Saved data entries:
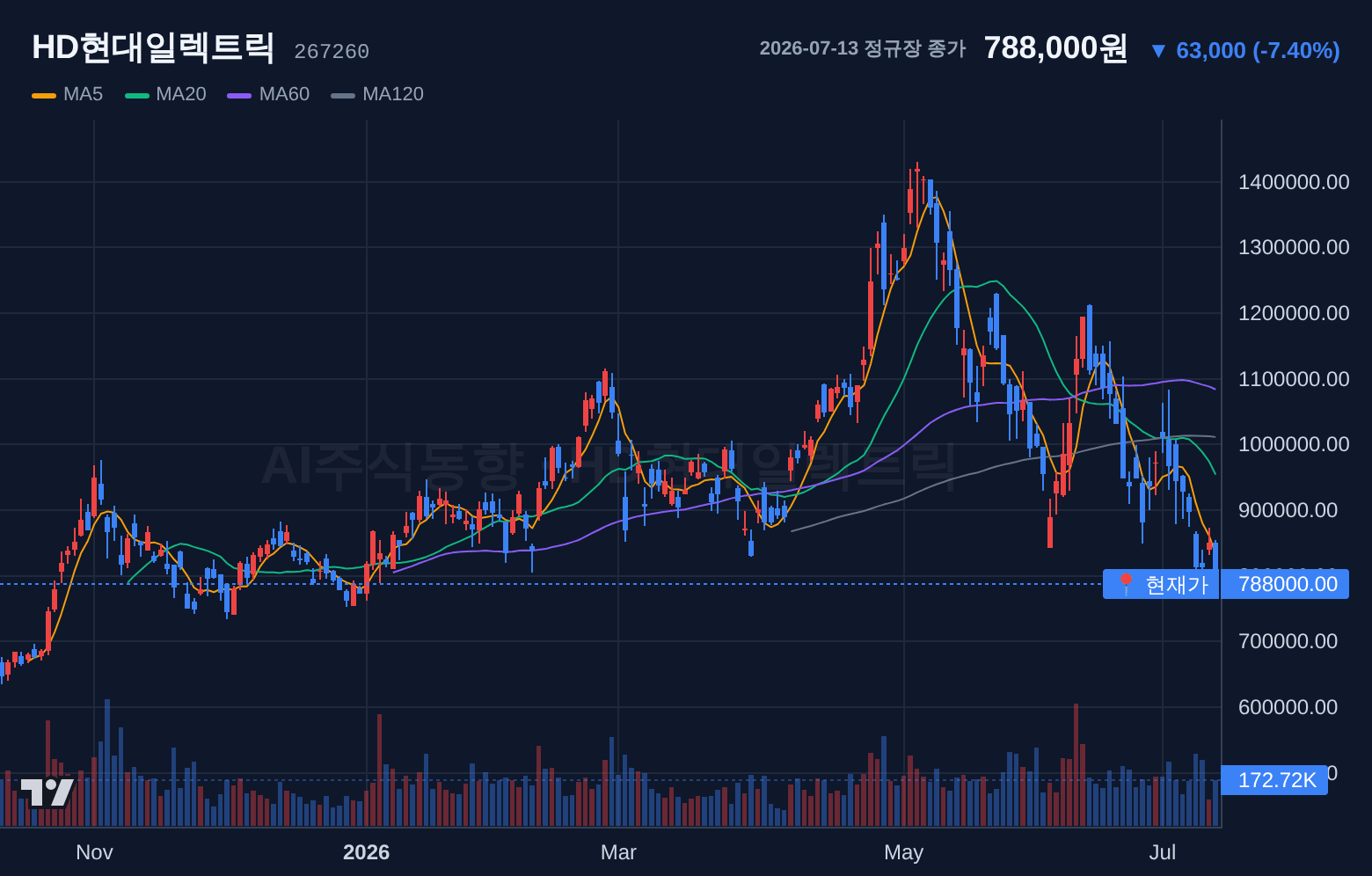This screenshot has width=1372, height=876.
Task: Toggle the MA120 legend label
Action: [393, 94]
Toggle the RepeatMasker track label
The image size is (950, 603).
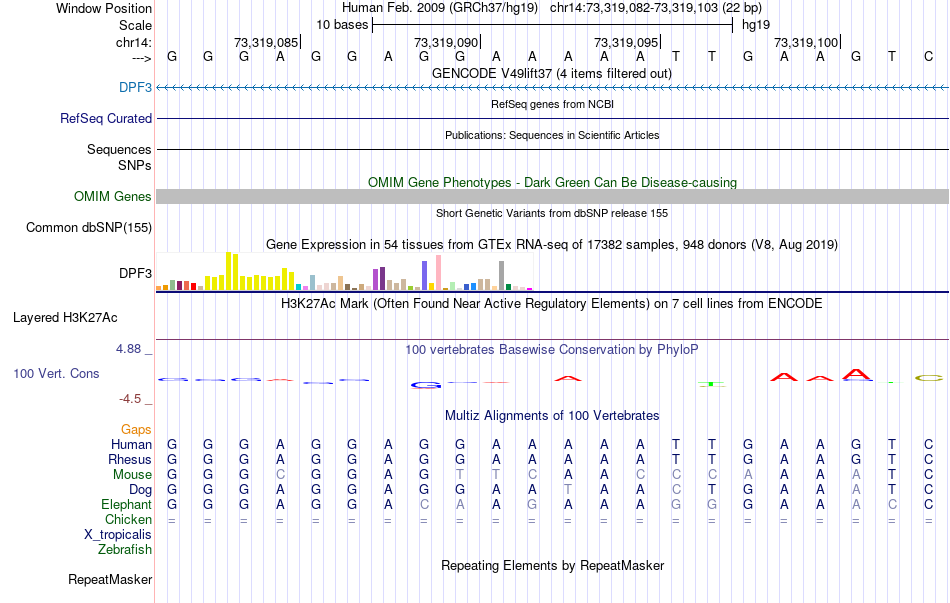[x=110, y=579]
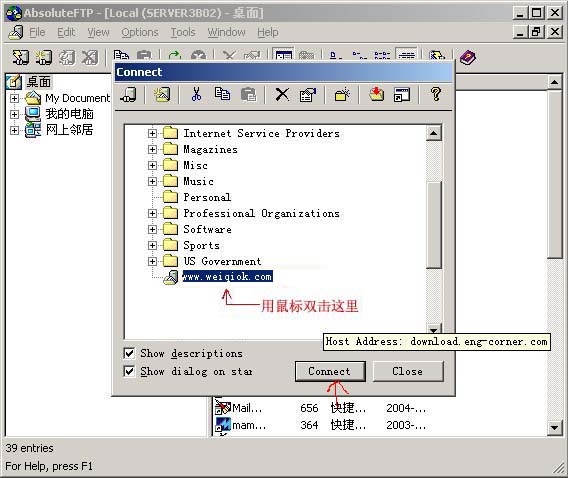Click the question mark Help icon
568x478 pixels.
click(x=435, y=95)
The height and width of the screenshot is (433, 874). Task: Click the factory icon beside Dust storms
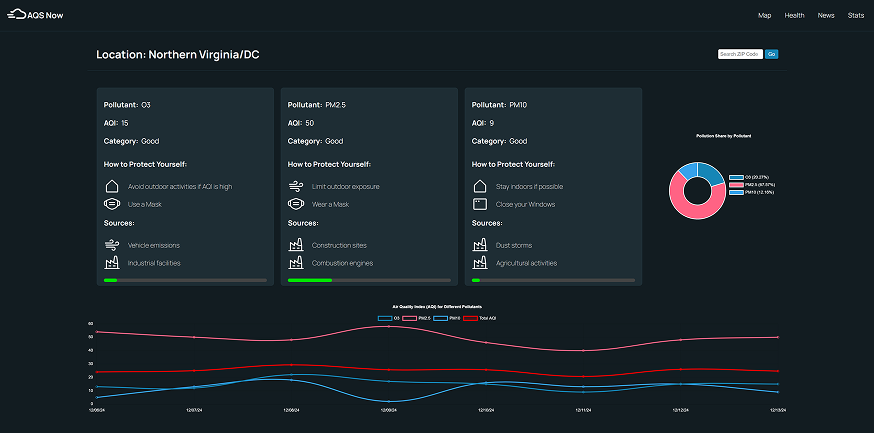tap(479, 244)
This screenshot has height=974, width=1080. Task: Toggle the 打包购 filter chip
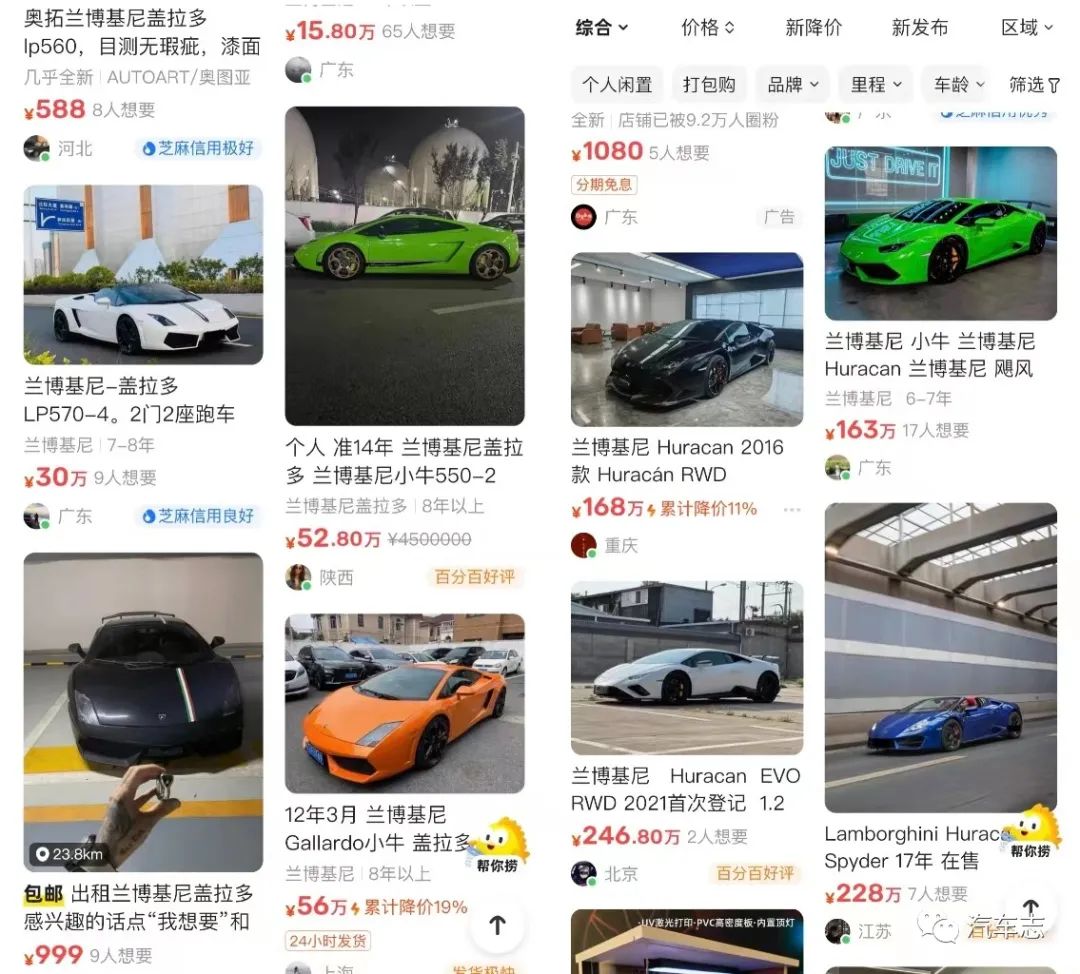[709, 85]
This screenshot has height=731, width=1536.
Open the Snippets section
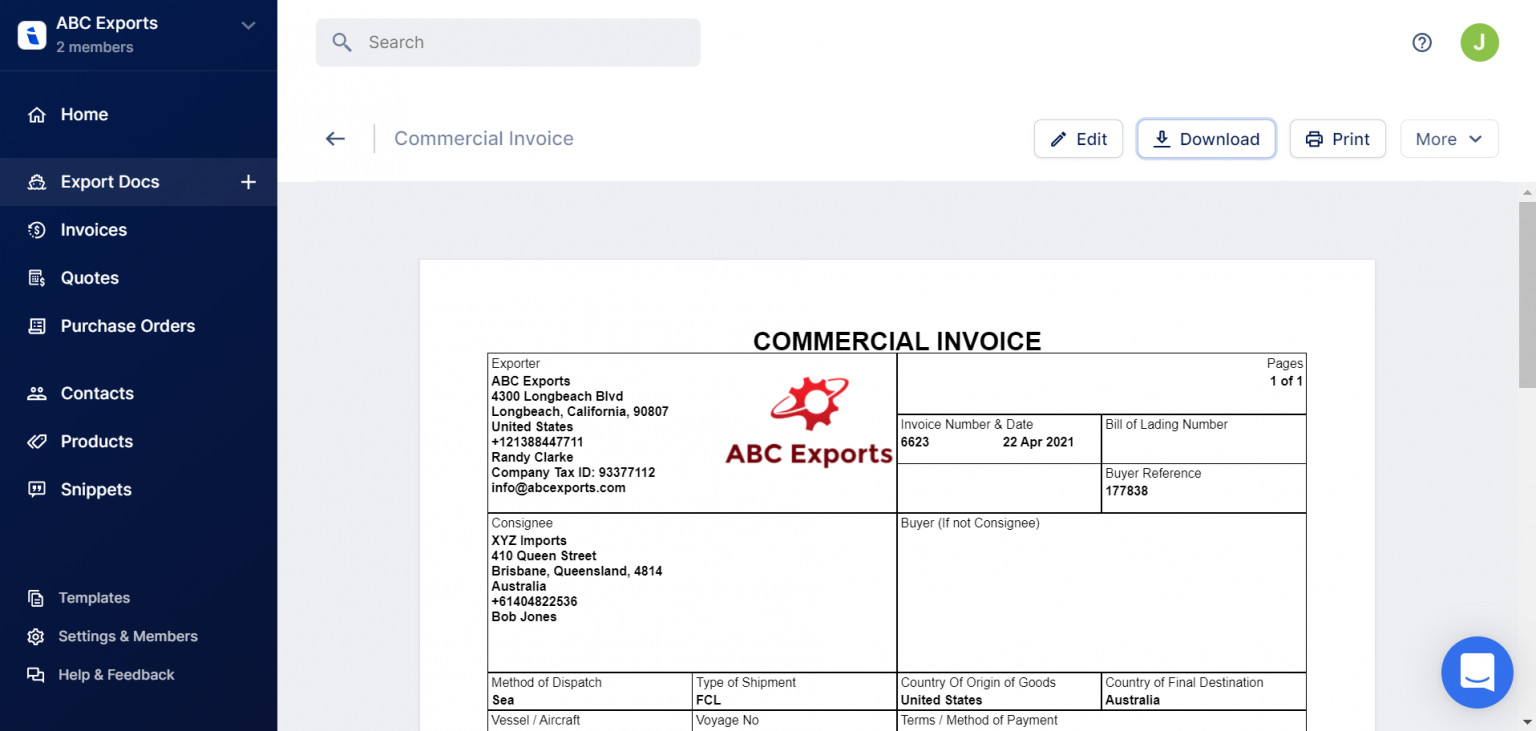(x=37, y=489)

*WHAT TO WORK ON:*
Only what runs from the line holding "This screenshot has height=974, width=1080." through the end of the entries above is to be given again, exactly, with every picture omitted.

*TASK RESULT:*
This screenshot has height=974, width=1080. Task: Toggle the 打包购 filter chip
[709, 85]
This screenshot has height=731, width=1536.
Open the Snippets section
(x=37, y=489)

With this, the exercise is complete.